Exercise instructions:
a. Answer these questions from the passage on COVID-19 vaccine side effects and paracetamol, giving each answer on its own line marked (i), (ii), (iii):
(i) How many vaccinated healthcare workers did the California cross-sectional survey cover?
(ii) By what name is paracetamol known in the USA?
(iii) On how many rungs of the WHO pain scale is paracetamol included?
b. Continue the passage on COVID-19 vaccine side effects and paracetamol, starting after its last sentence.

Given passage:
=== Section Start ===

Similar to the flu vaccination, these side effects can limit the adherence to COVID-19 vaccines administration, especially in healthcare workers [8]. In fact, as demonstrated by a cross-sectional survey of healthcare workers (HCWs) carried out in California, out the 2103 vaccinated, 34% experienced side effects during work, 28% had to interrupt their work, and 11% declared that the symptoms moderately interfered a strict requirement for the correct fulfillment of professional responsibilities. This can lead to absenteeism and impact future vaccine decision-making [9].
The use of some medicines, including paracetamol, can reduce or delay the side effects of vaccinations. In the USA, it is known as acetaminophen, and in Europe, it is called paracetamol, named after its chemical compound: N-acetyl-para-aminophenol. The WHO analgesics scale defines precisely the rules for the application of analgesic drugs and positions paracetamol in a favorable category. This drug is included in all three rungs of the pain scale, serving as a basic non-opioid analgesic. It is used either alone for mild pain or in addition to opioid medications for moderate to severe pain. Paracetamol is particularly recommended for long-term therapy, especially for conditions such as osteoarticular and muscular discomfort [9].

=== Section End ===

Information provided:
=== Section Start ===

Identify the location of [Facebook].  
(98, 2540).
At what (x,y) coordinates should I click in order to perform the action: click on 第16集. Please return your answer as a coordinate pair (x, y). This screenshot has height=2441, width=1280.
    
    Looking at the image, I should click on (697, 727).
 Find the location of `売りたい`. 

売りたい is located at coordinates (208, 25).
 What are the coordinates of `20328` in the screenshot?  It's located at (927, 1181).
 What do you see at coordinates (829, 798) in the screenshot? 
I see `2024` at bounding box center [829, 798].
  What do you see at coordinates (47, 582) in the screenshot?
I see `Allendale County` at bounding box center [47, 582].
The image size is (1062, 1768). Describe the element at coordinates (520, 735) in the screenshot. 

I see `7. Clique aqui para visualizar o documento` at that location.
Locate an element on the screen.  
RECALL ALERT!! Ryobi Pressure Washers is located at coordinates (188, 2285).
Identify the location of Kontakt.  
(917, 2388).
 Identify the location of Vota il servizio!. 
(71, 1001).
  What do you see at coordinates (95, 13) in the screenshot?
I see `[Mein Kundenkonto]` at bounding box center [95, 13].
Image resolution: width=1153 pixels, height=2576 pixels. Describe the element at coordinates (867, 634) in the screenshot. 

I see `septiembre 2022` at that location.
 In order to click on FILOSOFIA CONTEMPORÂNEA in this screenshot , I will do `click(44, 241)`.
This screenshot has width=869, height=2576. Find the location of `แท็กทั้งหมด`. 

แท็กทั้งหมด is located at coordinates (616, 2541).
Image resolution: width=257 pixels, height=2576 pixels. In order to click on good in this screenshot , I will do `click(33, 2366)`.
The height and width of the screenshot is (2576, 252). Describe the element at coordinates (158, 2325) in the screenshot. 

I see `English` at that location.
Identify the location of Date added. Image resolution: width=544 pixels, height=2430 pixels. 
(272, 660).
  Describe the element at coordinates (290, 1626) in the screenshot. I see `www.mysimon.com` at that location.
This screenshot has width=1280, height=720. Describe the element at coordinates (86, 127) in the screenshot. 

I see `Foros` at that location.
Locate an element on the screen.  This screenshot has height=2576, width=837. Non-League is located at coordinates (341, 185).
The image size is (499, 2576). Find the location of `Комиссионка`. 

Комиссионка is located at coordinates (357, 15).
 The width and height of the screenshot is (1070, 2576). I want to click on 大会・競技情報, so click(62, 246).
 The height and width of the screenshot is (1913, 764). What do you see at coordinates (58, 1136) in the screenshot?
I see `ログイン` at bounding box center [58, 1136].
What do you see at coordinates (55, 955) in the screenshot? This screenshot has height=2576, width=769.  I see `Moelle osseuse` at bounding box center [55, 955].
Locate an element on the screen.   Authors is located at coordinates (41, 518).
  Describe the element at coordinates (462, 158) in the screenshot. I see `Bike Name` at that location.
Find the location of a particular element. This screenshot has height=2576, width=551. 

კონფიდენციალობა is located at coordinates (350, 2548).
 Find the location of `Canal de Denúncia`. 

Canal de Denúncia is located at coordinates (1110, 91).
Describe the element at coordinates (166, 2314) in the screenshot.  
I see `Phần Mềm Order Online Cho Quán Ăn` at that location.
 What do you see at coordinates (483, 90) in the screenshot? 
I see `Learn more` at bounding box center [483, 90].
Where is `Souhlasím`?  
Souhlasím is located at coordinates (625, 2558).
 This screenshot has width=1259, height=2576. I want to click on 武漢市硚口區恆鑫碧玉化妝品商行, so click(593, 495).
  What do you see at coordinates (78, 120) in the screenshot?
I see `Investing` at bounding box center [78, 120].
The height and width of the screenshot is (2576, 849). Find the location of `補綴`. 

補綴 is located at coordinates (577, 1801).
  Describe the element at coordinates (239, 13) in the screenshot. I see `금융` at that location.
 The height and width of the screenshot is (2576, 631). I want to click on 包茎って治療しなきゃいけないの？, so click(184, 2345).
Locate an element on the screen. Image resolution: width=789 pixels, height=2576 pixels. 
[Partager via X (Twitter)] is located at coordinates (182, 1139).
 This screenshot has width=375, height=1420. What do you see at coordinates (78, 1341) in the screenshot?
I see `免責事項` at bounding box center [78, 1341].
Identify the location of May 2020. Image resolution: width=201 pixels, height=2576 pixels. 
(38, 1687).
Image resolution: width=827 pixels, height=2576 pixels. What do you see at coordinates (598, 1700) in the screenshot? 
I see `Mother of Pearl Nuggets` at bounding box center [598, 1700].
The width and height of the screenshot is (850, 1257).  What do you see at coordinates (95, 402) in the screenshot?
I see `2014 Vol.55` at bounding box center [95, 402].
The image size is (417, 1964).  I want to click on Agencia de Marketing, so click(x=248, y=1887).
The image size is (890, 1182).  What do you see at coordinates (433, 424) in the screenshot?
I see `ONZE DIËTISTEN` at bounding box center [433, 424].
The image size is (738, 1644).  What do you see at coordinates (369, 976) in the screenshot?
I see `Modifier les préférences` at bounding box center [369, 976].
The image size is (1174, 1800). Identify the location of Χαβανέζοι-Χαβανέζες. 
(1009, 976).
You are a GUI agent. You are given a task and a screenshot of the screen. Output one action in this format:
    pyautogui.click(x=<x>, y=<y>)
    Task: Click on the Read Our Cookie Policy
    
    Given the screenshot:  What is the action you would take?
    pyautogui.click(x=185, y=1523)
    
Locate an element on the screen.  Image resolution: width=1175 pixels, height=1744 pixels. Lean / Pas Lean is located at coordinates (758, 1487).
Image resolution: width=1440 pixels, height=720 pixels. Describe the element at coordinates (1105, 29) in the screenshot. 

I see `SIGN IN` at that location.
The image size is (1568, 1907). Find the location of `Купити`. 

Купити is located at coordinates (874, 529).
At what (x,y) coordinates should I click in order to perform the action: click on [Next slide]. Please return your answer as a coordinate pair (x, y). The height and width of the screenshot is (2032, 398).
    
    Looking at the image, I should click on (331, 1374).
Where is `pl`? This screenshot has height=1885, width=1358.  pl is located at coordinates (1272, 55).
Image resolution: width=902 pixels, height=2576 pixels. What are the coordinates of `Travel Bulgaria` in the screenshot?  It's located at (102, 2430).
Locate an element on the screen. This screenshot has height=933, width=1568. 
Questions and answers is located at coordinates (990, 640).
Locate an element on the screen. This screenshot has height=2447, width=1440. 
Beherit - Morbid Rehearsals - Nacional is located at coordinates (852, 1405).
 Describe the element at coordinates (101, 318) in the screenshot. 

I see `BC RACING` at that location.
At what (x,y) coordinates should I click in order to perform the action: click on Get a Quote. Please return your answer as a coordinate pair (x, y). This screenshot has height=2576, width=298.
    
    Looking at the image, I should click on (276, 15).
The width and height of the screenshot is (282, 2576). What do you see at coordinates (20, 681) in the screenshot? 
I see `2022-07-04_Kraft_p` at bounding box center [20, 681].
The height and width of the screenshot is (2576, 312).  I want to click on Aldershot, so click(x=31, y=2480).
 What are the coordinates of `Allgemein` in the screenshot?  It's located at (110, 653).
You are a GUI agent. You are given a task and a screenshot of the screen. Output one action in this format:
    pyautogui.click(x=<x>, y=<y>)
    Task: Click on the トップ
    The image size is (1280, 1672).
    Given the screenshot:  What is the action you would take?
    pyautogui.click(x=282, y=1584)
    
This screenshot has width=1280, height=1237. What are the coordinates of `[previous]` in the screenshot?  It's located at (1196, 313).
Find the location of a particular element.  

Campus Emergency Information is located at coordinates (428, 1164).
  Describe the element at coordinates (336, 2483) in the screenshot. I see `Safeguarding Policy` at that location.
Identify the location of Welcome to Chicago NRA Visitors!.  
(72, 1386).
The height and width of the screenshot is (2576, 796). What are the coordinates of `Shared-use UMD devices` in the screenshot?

=== Section End ===

Responses by task:
a.
(i) 2103
(ii) Acetaminophen
(iii) All three

b.
Although acetaminophen has broad clinical applications, it is not a drug without side effects. The main critical issue arising from the widespread use of paracetamol is its potential to cause hepatotoxicity in cases of overdose, as it undergoes metabolism into reactive compounds. Some studies claim that many cases of hepatotoxicity are associated with therapeutic doses of it, but a critical analysis indicates that many of these cases are the result of almost exclusively overdoses. The dosage of paracetamol, particularly in children and alcoholics, must be carefully controlled in order to prevent liver damage. Physicians should emphasize to patients the need to take the correct dosage of paracetamol [10].
Overall, paracetamol monotherapy is effective, well-tolerated by most patients, and safe, provided that the drug is administered in therapeutic doses.
In light of these considerations, the aim of this study was to analyze the impact of the prophylactic use of paracetamol to reduce the post-vaccination Comirnaty/Pfizer adverse effects in an Italian vaccination center.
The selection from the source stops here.